Paolo La Marca

 

Paolo La Marca

 

Un antropologo tra gli anni 70 e gli anni 80 - perdonate l’ignoranza, non ricordo il nome - ha sintetizzato mirabilmente il bisogno di sicurezza della nostra società, ma io direi anche della nostra civiltà. Stamattina la parola "nemico" è stata pronunciata diverse volte, perché è normale quando si parla di sicurezza introdurre il concetto di minaccia, umanizzandola, "inventandosi" quindi il nemico. Quest’antropologo diceva "noi il nemico l’abbiamo già incontrato, e siamo noi".

Cinque punti molto veloci: recentemente al seminario di Perugia un rapporteur della comunità europea, precisamente dell’OEDT (l’Agenzia della comunità europea che fa il monitoraggio sulle droghe), ha fatto notare con due semplici dati una cosa molto interessante: il 50% circa delle persone incarcerate negli Stati dell’Unione europea è "dentro" per reati collegati alla droga, a vario titolo ovviamente: di questo 50% la metà è incarcerata per reati collegati alla cannabis. Vale a dire che la droga meno pericolosa in termini di impatto sulla salute - e la tutela della salute è un pezzo importante della sicurezza - è la più sanzionata.

* _ESTRATTO DEI DATI_:
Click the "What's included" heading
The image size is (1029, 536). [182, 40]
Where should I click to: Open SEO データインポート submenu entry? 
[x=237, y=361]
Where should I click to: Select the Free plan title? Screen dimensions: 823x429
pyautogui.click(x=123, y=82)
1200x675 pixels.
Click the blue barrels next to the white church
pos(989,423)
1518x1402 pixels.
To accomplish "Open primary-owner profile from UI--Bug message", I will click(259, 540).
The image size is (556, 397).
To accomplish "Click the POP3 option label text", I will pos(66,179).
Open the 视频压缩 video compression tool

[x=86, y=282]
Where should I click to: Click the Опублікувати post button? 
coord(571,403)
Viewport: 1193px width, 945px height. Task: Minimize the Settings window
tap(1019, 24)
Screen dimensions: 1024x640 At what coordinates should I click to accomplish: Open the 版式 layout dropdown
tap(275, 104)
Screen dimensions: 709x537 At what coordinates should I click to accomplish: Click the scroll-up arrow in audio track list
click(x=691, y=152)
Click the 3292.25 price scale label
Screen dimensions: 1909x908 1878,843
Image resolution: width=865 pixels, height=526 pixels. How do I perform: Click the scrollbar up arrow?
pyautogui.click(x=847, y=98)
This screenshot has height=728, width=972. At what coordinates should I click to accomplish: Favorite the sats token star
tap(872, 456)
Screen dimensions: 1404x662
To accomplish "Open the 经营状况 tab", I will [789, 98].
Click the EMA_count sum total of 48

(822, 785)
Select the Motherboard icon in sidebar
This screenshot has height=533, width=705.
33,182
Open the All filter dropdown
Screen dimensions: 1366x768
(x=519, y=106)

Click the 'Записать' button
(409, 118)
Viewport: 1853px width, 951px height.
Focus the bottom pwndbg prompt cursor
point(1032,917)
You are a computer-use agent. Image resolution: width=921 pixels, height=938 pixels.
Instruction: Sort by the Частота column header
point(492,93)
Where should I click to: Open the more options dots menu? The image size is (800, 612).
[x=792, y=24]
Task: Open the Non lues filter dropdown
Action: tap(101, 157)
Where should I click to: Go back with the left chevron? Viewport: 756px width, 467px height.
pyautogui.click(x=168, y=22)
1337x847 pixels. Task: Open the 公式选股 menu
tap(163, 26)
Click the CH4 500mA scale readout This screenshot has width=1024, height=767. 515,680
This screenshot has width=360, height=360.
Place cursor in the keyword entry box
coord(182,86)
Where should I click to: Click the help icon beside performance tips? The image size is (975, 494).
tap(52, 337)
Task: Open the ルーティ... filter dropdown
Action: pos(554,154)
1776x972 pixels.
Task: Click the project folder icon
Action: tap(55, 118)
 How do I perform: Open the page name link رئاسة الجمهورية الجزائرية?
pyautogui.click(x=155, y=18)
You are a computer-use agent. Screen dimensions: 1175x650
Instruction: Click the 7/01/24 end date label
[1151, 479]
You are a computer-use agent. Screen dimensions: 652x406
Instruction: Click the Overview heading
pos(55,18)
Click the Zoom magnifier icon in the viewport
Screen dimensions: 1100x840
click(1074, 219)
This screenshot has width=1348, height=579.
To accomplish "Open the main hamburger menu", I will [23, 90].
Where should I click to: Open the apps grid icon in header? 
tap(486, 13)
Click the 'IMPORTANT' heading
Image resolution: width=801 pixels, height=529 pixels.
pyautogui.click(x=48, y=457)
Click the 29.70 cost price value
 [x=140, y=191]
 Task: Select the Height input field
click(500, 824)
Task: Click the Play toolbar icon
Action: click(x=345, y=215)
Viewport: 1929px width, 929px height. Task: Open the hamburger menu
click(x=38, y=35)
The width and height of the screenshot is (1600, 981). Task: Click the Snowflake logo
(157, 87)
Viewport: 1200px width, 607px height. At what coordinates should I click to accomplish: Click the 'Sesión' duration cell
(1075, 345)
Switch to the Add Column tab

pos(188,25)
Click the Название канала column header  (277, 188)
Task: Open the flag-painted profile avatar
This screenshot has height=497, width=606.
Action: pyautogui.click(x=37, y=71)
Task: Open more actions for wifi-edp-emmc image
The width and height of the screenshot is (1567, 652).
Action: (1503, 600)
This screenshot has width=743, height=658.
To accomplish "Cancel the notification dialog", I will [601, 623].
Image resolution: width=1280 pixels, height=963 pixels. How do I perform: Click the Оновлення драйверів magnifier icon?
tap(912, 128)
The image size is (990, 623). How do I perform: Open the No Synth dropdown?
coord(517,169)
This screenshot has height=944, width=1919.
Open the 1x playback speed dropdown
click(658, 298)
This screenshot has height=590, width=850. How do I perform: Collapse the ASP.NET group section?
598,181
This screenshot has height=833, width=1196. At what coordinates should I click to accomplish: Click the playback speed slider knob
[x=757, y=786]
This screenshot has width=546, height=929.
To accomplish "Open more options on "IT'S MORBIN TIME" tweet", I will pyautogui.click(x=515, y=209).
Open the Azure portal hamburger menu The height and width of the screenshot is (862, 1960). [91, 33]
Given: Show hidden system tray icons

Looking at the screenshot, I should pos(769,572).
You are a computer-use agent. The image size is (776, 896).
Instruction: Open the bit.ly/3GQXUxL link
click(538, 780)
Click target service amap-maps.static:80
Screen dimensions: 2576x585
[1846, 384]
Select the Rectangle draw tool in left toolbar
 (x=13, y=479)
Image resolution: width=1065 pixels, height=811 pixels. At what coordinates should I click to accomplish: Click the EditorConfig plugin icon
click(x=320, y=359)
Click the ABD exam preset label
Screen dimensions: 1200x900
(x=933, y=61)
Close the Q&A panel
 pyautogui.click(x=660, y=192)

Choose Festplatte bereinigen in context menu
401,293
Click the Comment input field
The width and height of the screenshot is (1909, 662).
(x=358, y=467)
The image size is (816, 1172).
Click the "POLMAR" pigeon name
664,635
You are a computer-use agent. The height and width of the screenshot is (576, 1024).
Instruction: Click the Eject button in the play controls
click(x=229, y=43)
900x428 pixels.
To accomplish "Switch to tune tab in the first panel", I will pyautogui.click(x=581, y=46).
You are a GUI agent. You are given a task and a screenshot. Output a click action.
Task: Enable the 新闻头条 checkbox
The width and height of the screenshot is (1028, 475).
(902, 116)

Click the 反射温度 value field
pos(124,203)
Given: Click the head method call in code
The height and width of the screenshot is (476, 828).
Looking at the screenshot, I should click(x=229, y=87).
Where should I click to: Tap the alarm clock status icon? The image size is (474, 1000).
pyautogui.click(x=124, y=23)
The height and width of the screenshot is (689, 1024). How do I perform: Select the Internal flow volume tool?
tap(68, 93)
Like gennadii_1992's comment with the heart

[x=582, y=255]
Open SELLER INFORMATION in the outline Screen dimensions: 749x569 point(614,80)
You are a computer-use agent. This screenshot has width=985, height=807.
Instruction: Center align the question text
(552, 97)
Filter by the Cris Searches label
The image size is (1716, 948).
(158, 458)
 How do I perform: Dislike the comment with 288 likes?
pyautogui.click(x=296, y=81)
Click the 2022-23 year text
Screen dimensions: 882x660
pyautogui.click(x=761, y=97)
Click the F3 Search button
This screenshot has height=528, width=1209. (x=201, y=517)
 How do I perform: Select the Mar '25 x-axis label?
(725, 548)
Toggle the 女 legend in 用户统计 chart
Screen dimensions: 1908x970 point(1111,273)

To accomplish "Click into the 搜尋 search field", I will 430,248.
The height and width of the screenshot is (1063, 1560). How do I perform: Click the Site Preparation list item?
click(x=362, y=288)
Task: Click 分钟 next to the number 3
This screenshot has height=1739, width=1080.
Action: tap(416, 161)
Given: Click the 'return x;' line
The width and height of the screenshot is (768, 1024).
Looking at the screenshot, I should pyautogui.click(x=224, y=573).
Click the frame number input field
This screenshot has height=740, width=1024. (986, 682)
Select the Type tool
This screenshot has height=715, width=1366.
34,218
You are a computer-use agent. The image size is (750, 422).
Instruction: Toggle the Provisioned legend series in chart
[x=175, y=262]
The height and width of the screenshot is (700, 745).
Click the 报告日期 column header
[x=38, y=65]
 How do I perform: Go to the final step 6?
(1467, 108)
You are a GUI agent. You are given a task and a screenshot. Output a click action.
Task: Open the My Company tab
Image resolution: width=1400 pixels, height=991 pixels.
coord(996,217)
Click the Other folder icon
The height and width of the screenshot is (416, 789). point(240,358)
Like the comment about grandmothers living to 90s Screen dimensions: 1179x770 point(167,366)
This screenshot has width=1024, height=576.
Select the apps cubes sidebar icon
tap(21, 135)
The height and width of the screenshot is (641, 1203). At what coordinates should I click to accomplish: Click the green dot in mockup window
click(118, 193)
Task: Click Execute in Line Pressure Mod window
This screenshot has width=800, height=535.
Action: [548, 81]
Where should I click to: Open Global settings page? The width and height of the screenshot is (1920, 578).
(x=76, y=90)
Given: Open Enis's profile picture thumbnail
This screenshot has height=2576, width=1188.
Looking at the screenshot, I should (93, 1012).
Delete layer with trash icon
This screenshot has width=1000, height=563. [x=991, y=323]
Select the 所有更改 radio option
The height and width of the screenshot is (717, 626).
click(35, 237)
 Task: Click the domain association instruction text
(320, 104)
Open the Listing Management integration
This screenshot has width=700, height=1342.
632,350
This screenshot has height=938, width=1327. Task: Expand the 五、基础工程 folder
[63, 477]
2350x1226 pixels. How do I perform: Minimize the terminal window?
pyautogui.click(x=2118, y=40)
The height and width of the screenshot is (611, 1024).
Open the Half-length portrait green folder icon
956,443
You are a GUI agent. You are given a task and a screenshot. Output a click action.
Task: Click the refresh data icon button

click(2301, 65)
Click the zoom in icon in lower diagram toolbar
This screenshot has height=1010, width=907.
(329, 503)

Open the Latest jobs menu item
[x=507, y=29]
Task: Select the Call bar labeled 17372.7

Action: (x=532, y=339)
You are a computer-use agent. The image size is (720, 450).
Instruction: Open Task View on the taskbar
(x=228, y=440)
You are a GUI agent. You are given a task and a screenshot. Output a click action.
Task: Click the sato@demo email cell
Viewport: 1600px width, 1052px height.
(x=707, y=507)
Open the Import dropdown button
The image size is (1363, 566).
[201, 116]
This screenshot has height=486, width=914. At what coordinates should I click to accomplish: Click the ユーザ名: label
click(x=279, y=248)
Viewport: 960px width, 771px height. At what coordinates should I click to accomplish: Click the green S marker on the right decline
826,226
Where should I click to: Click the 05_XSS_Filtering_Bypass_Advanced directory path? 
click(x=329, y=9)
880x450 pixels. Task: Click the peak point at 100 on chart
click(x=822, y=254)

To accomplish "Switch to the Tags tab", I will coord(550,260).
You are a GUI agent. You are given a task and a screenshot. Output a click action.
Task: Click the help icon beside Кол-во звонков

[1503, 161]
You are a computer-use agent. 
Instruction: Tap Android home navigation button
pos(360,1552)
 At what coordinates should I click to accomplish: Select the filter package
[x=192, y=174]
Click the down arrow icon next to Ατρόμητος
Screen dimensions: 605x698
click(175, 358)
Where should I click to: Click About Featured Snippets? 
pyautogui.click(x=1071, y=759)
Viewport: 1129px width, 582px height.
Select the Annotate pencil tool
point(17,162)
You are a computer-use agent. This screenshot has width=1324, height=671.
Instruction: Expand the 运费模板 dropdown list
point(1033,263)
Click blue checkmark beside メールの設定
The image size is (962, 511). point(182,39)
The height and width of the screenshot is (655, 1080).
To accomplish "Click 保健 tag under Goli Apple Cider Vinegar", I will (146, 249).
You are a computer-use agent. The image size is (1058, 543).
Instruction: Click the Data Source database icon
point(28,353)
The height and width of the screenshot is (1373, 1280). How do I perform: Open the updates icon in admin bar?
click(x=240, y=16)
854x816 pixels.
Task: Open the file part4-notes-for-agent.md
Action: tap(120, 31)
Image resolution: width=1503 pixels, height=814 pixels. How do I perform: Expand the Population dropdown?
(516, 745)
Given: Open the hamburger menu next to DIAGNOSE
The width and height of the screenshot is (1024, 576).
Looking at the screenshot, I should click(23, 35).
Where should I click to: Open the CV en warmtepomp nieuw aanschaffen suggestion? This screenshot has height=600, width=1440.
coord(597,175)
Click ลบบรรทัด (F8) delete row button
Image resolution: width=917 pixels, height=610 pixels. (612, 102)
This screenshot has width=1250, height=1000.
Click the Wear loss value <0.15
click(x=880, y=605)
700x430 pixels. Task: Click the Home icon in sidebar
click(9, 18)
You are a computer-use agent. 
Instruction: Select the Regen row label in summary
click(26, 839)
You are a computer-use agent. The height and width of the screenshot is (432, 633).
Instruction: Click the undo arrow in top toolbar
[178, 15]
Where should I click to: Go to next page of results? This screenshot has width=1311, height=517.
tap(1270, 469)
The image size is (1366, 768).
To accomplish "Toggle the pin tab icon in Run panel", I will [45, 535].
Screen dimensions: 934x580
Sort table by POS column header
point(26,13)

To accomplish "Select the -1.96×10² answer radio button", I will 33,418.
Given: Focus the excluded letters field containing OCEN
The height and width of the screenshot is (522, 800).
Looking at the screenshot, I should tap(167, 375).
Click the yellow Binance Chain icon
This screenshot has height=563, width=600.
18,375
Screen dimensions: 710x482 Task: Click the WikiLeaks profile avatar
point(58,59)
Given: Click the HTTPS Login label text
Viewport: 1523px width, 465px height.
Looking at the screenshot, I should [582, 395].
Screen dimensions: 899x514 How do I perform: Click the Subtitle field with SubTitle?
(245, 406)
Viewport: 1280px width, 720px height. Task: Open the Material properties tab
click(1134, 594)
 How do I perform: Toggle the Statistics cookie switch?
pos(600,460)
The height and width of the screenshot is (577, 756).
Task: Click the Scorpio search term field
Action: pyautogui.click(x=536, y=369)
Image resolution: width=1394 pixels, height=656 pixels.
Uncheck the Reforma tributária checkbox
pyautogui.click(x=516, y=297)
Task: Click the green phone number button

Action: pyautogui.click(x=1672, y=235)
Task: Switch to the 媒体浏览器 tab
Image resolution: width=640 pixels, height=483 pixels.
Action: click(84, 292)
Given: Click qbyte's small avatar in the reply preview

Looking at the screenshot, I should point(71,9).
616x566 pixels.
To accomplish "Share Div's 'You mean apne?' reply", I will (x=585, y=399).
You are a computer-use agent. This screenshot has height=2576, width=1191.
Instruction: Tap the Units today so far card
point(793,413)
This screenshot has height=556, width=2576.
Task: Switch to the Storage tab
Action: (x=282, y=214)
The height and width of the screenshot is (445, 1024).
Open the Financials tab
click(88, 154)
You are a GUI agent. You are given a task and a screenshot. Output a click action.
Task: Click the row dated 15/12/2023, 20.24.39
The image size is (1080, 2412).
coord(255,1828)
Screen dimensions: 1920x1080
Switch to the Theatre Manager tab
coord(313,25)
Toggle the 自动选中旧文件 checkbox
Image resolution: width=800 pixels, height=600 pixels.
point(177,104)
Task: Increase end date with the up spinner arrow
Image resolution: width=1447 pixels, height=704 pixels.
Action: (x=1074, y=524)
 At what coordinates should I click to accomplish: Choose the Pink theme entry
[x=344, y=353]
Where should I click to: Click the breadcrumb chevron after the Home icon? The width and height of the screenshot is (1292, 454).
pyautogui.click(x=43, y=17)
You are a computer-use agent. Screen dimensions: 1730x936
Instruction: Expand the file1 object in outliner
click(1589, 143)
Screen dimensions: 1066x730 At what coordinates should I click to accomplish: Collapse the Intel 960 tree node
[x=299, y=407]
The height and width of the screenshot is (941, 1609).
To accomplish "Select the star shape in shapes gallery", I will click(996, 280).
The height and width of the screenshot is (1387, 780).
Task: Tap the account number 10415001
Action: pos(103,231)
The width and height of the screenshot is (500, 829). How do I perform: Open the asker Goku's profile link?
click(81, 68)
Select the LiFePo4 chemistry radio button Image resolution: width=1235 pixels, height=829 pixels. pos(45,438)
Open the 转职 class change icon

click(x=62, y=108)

* _ATTIVITÀ DA SVOLGERE_:
A – Nel testo sulla sicurezza si afferma che stamattina la parola "nemico" è stata pronunciata diverse volte. Spiega, in una-tre frasi, il motivo che il testo stesso indica.
B – Prosegui il testo sulla sicurezza a partire dall'ultima frase riportata.

* _SOLUZIONI DELL'ESERCIZIO_:
A – Quando si parla di sicurezza è normale introdurre il concetto di minaccia. Umanizzandola, ci si "inventa" quindi il nemico.

B –
Secondo elemento contraddittorio. Di un rhum che viene pubblicizzato, si dice che "brucia la notte", dunque la notte è una cosa da bruciare, utilizzando il rhum naturalmente. La birra, in un’altra pubblicità, è una "rivoluzione" (lo spot gioca sul fatto che il logo è una freccia che va rivoltata); il gin ti fa vivere una "vita dry" (qualunque cosa significhi), e la vodka "rompe il ghiaccio". Interessante anche questo: l’alcol, la droga più pericolosa dopo il tabacco è "spacciata" liberamente (spacciata nel senso di venduta, ma anche spacciata per qualcosa che non è), forte anche del fatto che ha una presenza fortissima nel nostro contesto culturale.

Terza contraddizione. Nelle pubblicità, la velocità e l’accelerazione che raggiunge un’auto sono fattori di pregio: più l’automobile è veloce, più è bella, tanto è vero che il numero di valvole nei motori si sta moltiplicando in maniera incredibile. Però è anche vero che la velocità costituisce la prima causa di morte in tutti gli incidenti stradali, ed è anche vero che riducendo la velocità sotto i 90 chilometri orari (in questo senso le leggi fisiche sono spietate: la forza di impatto è il quadrato della velocità) in caso di impatto si riduce la possibilità di lesioni, e quindi anche di morte, del 70%.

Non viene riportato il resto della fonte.